Exercise:
Copy these lines verbatim, from the line containing "The height and width of the screenshot is (442, 690)." through to the last line.

Record excerpts:
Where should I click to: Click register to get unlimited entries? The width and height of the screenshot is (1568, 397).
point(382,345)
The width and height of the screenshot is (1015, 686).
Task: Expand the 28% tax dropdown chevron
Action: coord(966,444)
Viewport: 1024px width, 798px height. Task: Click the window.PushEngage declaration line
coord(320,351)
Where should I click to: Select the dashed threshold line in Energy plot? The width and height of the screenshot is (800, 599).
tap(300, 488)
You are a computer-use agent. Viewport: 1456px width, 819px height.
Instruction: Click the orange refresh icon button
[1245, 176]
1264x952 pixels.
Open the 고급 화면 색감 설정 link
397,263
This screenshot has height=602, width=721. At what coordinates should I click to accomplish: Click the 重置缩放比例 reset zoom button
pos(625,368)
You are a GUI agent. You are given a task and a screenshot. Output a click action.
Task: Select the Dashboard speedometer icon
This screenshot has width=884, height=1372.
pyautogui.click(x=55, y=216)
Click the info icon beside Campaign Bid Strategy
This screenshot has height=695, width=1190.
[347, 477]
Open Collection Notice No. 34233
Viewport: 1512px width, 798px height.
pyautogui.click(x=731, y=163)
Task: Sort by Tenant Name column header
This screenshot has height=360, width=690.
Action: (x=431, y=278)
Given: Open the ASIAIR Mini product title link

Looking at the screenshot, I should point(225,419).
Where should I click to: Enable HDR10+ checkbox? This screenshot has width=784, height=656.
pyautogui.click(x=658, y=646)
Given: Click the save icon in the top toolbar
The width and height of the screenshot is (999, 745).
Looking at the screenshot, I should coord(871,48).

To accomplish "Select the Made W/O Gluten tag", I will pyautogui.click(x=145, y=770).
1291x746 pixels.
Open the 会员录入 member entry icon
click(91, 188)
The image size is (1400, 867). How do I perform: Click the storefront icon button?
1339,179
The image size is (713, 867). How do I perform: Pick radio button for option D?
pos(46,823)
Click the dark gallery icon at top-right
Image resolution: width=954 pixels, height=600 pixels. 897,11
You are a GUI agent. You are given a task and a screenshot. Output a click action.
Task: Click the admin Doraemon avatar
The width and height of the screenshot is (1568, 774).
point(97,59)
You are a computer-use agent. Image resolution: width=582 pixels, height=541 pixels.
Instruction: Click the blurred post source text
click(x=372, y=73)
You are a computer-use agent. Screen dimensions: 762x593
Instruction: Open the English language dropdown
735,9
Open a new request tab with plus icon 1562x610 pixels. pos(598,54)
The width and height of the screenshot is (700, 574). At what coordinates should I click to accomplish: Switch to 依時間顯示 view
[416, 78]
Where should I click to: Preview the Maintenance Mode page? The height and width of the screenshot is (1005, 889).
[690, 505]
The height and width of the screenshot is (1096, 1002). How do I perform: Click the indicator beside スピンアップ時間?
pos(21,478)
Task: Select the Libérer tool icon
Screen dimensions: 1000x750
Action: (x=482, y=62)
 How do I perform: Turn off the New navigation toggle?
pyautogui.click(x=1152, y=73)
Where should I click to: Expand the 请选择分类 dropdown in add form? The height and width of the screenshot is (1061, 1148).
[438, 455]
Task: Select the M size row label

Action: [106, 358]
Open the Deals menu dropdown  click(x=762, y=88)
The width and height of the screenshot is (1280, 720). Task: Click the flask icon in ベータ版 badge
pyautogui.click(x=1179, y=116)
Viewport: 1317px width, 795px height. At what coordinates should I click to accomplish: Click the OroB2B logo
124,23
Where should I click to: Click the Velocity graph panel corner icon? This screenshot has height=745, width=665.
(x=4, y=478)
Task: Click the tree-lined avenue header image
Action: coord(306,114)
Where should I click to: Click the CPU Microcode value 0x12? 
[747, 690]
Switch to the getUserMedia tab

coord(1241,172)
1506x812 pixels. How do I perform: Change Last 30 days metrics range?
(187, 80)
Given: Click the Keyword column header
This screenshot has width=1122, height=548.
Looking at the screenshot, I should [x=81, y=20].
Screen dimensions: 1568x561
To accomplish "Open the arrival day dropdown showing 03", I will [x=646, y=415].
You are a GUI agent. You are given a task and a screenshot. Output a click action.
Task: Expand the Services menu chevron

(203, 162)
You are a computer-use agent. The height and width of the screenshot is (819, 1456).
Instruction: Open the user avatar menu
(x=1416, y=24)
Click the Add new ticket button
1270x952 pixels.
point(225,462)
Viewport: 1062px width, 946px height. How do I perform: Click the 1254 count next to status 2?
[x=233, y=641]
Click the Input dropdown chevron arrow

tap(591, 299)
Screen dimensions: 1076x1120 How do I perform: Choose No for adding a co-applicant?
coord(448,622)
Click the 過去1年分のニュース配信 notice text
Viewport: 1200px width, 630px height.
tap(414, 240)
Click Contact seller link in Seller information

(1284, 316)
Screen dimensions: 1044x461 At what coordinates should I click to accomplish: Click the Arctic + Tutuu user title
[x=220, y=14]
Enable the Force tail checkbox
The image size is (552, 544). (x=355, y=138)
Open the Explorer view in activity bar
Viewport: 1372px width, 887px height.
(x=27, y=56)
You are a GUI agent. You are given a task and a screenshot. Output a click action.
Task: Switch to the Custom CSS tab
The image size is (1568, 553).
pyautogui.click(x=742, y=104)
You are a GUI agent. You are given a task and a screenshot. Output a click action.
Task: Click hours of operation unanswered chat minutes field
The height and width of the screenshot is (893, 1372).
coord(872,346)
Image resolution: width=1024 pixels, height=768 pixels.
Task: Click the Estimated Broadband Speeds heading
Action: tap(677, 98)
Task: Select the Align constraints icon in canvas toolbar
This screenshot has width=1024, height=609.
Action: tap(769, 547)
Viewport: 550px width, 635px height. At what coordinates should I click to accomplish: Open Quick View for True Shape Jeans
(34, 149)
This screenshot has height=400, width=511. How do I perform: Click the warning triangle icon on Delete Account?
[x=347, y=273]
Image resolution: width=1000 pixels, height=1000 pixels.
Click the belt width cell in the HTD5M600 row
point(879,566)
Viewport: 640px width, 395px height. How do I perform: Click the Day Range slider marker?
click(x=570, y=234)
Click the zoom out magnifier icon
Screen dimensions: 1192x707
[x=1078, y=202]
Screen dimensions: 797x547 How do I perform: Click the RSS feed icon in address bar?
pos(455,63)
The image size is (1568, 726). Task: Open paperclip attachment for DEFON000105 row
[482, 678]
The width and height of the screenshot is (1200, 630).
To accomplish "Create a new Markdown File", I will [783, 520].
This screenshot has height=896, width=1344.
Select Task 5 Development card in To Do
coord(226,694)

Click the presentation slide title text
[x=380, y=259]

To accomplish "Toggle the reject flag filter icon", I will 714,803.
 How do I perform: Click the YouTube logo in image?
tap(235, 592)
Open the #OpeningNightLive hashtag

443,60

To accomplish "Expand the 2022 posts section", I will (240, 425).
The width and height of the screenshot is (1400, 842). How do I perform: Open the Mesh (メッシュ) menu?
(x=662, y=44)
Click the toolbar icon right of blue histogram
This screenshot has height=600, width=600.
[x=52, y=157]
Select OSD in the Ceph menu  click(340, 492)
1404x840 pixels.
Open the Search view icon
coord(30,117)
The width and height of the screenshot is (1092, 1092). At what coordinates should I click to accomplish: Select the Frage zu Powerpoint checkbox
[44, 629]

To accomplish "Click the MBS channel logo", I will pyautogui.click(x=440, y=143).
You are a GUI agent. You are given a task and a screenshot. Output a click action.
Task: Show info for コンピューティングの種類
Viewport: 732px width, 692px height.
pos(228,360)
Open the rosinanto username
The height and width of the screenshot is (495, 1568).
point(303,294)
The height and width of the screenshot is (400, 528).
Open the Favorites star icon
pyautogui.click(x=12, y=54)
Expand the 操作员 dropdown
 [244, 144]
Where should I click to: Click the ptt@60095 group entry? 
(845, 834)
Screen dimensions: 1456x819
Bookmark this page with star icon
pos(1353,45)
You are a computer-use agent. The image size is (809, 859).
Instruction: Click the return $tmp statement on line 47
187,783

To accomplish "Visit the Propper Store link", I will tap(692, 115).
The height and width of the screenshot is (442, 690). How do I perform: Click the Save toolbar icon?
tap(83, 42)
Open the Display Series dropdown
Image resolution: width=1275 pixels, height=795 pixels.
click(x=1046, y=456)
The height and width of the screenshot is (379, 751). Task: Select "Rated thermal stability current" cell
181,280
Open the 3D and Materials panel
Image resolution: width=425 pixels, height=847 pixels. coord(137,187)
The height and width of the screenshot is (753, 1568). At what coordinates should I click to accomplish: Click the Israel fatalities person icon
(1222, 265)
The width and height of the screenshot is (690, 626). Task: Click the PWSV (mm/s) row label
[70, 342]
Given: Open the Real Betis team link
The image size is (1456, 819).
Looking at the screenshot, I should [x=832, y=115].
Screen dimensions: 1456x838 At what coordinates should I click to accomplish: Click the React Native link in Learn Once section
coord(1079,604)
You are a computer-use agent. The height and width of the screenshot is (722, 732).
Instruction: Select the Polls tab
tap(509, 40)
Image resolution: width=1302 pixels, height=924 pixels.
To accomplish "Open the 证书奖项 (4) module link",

Result of this exercise:
The height and width of the screenshot is (442, 690). How do I perform: Click the Save toolbar icon?
tap(83, 42)
Open the Display Series dropdown
Image resolution: width=1275 pixels, height=795 pixels.
click(x=1046, y=456)
The height and width of the screenshot is (379, 751). Task: Select "Rated thermal stability current" cell
181,280
Open the 3D and Materials panel
Image resolution: width=425 pixels, height=847 pixels. coord(137,187)
The height and width of the screenshot is (753, 1568). At what coordinates should I click to accomplish: Click the Israel fatalities person icon
(1222, 265)
The width and height of the screenshot is (690, 626). Task: Click the PWSV (mm/s) row label
[70, 342]
Given: Open the Real Betis team link
The image size is (1456, 819).
Looking at the screenshot, I should [x=832, y=115].
Screen dimensions: 1456x838 At what coordinates should I click to accomplish: Click the React Native link in Learn Once section
coord(1079,604)
You are a computer-use agent. The height and width of the screenshot is (722, 732).
Instruction: Select the Polls tab
tap(509, 40)
Image resolution: width=1302 pixels, height=924 pixels.
To accomplish "Open the 证书奖项 (4) module link",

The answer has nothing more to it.